The problem: You need anti-spam protection. You also need agent accessibility. CAPTCHAs solve the first and block the second.
Solutions:
Honeypot fields. Add hidden form fields that humans don't see (they're hidden via CSS) but bots fill in. If the hidden field is filled, the submission is spam. If it's empty, it's legitimate. Agents are sophisticated enough to skip hidden fields (they process the form structure, not the visual layout), making honeypot fields agent-compatible.
Rate limiting. Limit the number of form submissions from a single IP address within a time period. This blocks spam bots that submit hundreds of forms but doesn't block a single agent submission.
Server-side validation. Validate form data on the server (checking for valid email format, realistic phone numbers, non-empty required fields) rather than using client-side CAPTCHAs.
Token-based verification. Implement invisible verification tokens (like reCAPTCHA v3's invisible scoring) that assess the submission's likelihood of being legitimate without requiring user interaction. Agents that behave like legitimate users (single submission, realistic timing, valid data) pass these checks.
The transition from CAPTCHA-based to CAPTCHA-free anti-spam should be a priority for any business preparing for agentic AI.

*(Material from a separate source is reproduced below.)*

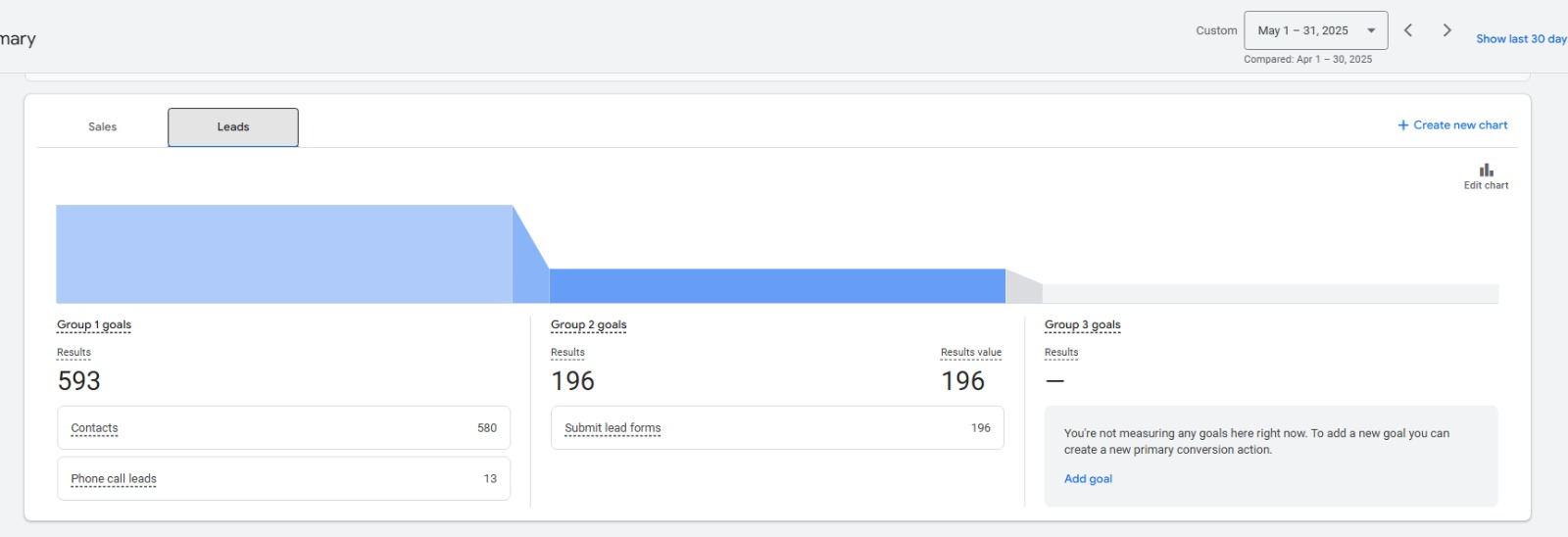
Task: Click the Results label under Group 1 goals
Action: pos(74,353)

How protocol-compliant is your business? Run your free AI visibility audit at yazeo.com and assess your entity foundation, structured data implementation, and transaction accessibility. The audit evaluates the discovery and evaluation compliance requirements. The action compliance (booking capability, CAPTCHA status) requires the operational assessment described above.
Key findings
- OpenAI's agentic commerce protocol formally standardizes how AI agents discover, evaluate, select, and transact with businesses.
- The protocol specifies four compliance stages: discovery (entity signals), evaluation (structured data), selection (quality + transaction capability), and action (booking/checkout accessibility).
- CAPTCHAs block agent transactions and need to be replaced with agent-compatible anti-spam measures (honeypot fields, rate limiting, server-side validation).
- The protocol will likely become the cross-platform standard adopted by Google, Microsoft, and other AI platform providers.
- Early implementers get a compliance head start that translates into agent-mediated customer acquisition before competitors are ready.